### What the exercise asks:
From the entries below, please gather each line containing the string "Select".

### Record excerpts:

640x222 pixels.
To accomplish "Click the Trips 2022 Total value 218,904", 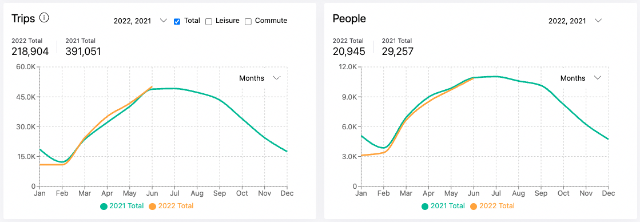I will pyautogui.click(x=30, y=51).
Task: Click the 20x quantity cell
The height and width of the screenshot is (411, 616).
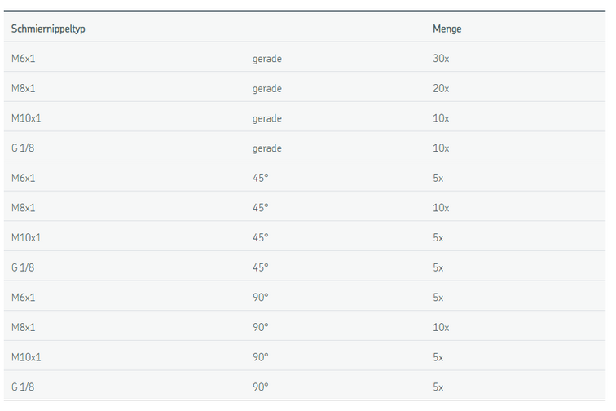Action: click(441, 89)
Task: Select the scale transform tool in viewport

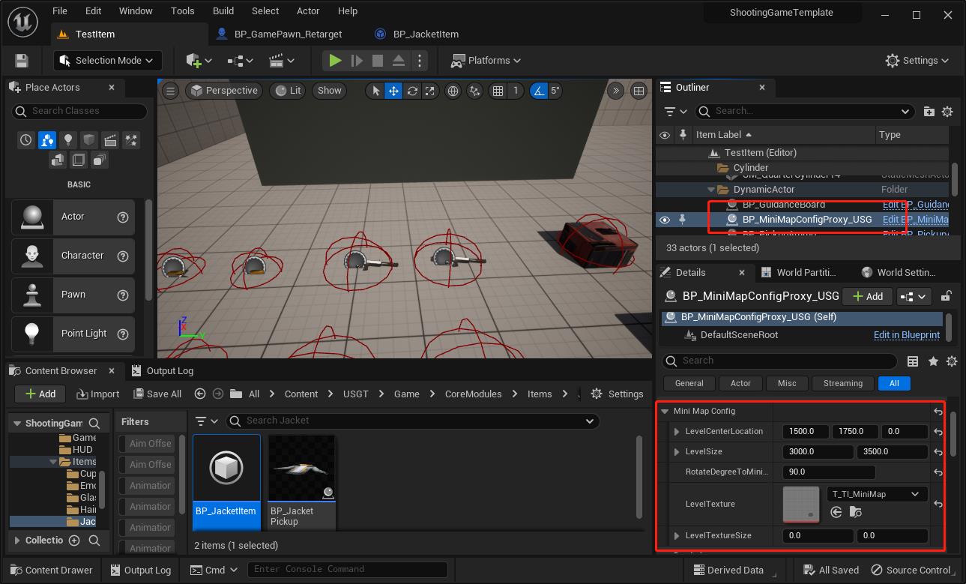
...
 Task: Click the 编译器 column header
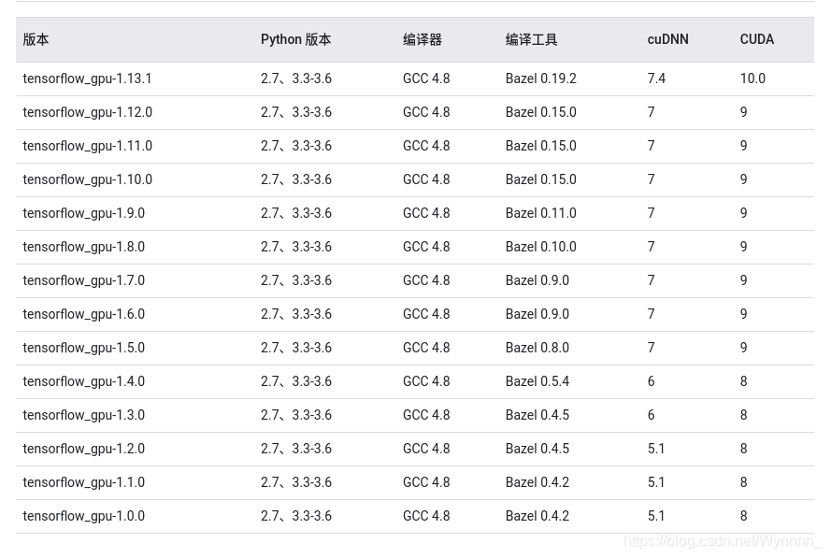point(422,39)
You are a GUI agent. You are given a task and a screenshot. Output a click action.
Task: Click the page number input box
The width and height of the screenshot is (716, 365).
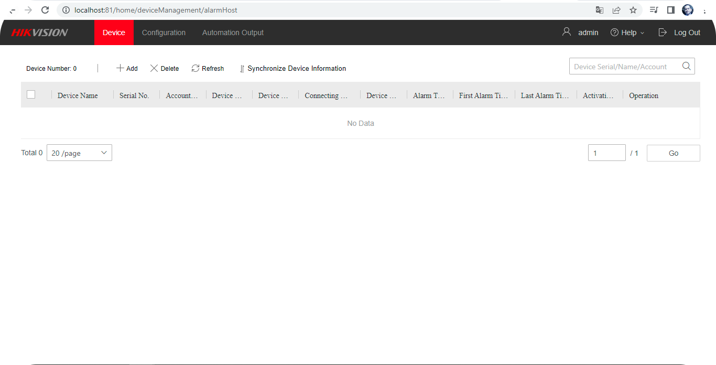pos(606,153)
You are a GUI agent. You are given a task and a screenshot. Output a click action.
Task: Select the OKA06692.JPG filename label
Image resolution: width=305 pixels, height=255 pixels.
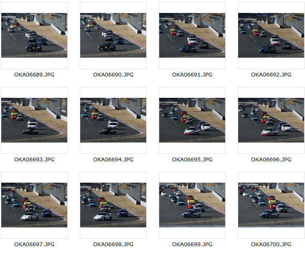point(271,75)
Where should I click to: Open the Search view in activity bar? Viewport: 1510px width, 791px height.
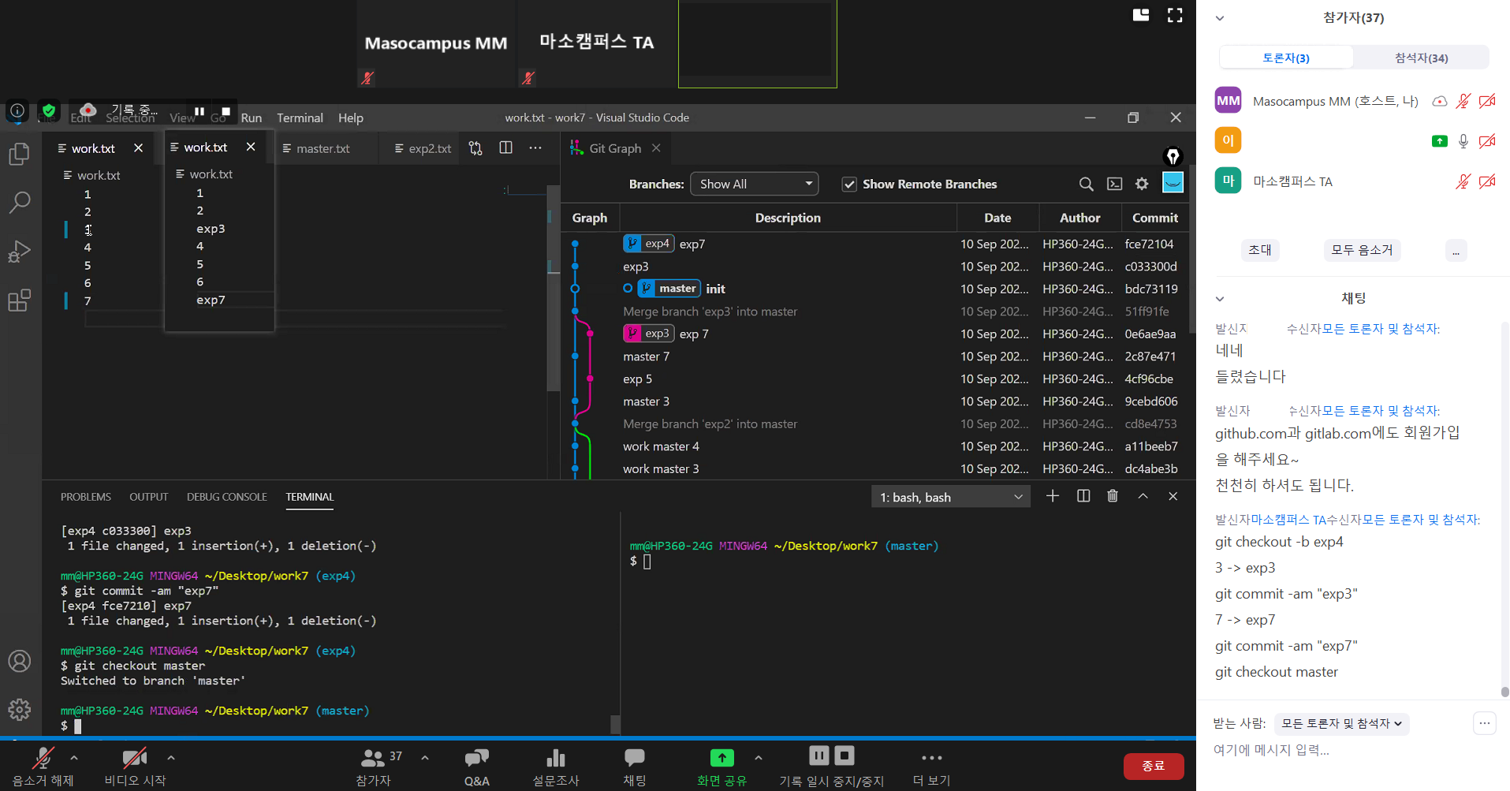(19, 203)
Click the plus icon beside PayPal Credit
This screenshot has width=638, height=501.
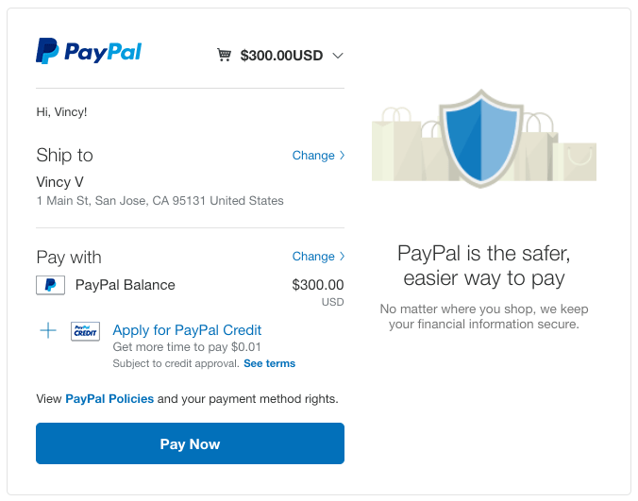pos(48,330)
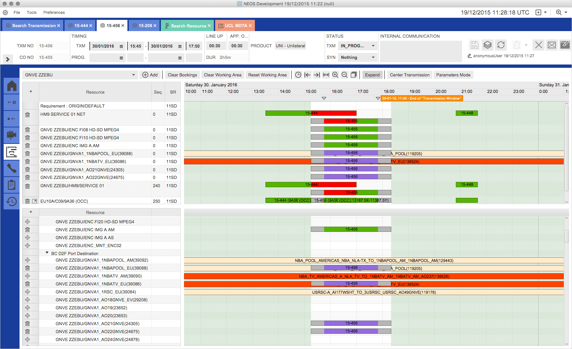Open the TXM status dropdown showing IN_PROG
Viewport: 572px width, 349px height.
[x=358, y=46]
* * *
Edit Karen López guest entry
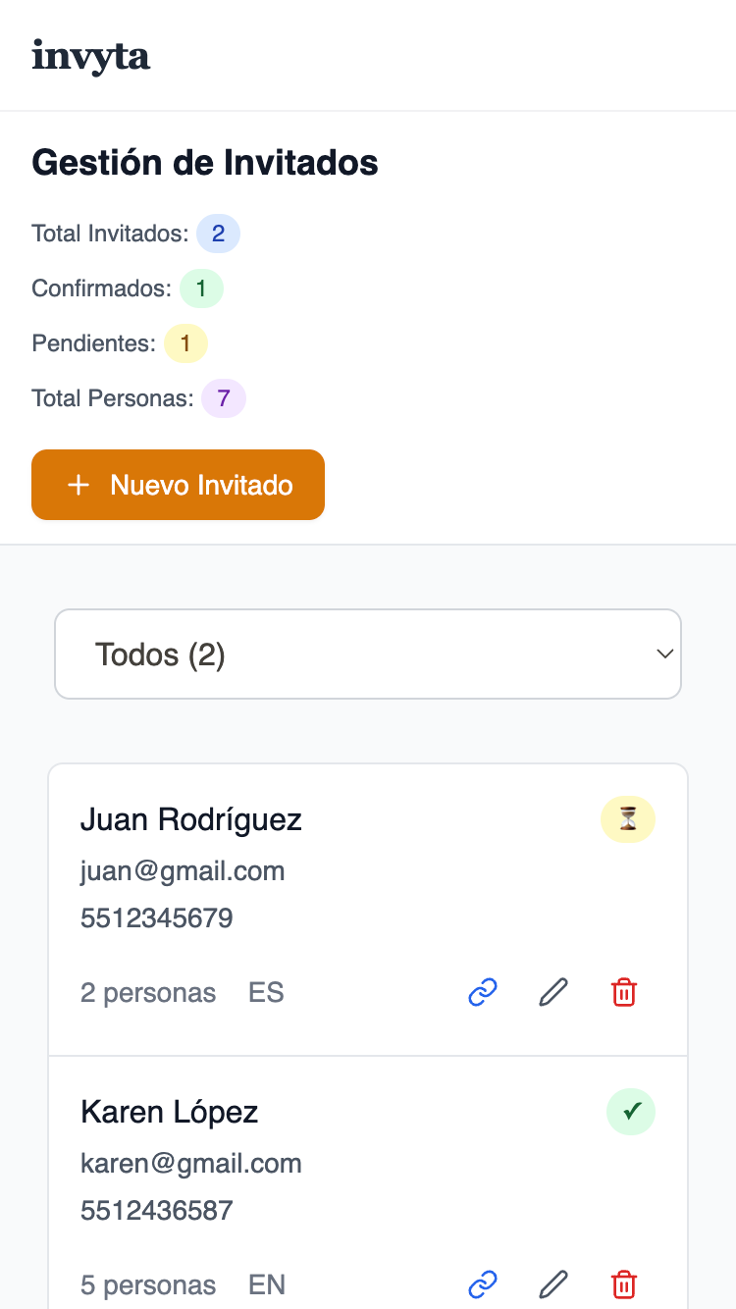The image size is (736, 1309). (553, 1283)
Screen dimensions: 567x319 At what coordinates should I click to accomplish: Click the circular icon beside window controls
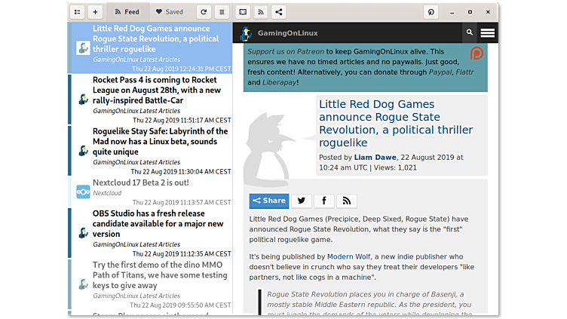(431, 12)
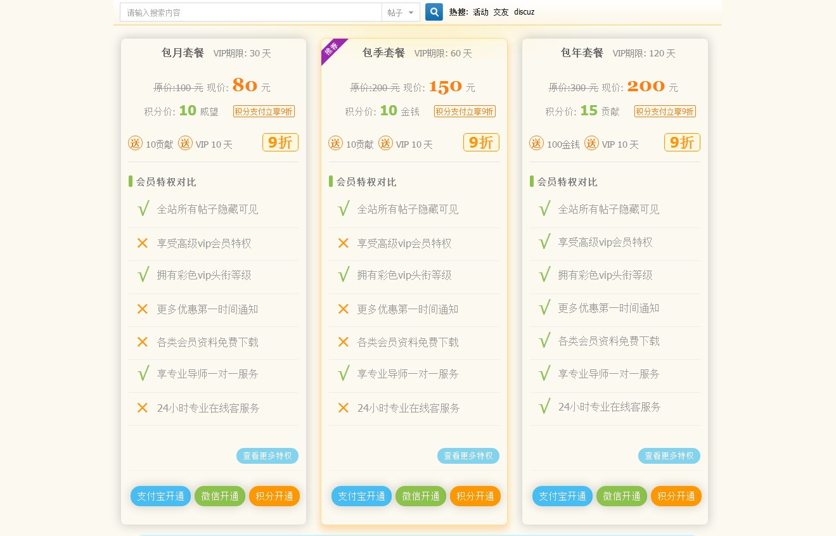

### Reply to the exercise:
Task: Select the scale transform tool in viewport
Task: Select the OKA06692.JPG filename label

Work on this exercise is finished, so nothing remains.